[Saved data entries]
--- START ---

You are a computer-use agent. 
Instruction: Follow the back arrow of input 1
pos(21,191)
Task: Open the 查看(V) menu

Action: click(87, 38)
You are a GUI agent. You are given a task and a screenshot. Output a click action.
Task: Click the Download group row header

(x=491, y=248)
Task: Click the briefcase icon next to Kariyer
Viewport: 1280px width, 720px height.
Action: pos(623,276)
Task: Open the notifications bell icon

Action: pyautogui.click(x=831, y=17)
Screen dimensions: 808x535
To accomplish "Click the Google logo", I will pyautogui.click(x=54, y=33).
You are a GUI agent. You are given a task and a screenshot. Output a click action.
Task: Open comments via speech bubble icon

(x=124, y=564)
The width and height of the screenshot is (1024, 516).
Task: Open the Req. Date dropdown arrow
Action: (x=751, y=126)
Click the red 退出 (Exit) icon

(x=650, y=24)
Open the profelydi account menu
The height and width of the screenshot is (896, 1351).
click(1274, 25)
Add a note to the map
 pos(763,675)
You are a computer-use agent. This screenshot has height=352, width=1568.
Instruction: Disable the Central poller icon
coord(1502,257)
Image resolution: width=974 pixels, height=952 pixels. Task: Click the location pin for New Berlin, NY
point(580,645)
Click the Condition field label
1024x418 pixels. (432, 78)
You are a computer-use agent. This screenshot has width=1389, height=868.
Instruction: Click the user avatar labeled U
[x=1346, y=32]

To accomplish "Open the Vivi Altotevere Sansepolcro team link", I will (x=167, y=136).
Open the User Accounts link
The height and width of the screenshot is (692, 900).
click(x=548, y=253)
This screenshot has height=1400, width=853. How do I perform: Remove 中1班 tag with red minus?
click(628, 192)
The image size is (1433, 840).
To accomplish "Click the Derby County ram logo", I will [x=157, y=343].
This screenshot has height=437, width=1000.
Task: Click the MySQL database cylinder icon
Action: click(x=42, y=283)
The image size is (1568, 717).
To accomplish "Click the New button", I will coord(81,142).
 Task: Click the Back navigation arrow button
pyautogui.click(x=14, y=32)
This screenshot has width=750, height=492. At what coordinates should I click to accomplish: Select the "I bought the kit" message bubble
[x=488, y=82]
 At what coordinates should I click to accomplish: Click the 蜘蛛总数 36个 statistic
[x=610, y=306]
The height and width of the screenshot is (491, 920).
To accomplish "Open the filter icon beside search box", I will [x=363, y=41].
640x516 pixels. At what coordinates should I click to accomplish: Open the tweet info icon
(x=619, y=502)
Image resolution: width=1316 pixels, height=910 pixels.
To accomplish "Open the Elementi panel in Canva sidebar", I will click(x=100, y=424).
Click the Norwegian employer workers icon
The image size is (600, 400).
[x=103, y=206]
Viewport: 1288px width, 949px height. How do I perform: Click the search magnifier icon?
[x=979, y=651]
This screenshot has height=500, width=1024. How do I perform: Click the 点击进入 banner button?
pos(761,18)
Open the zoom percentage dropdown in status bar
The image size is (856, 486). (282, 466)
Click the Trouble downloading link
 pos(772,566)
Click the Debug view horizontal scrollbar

--- END ---

Task description: For every line above with the word "agent" in it, make a copy.

The answer:
You are a computer-use agent. 
You are a GUI agent. You are given a task and a screenshot. Output a click action.
You are a GUI agent. You are given a task and a screenshot. Output a click action.
You are a computer-use agent. This screenshot has height=352, width=1568.
You are a computer-use agent. This screenshot has width=1389, height=868.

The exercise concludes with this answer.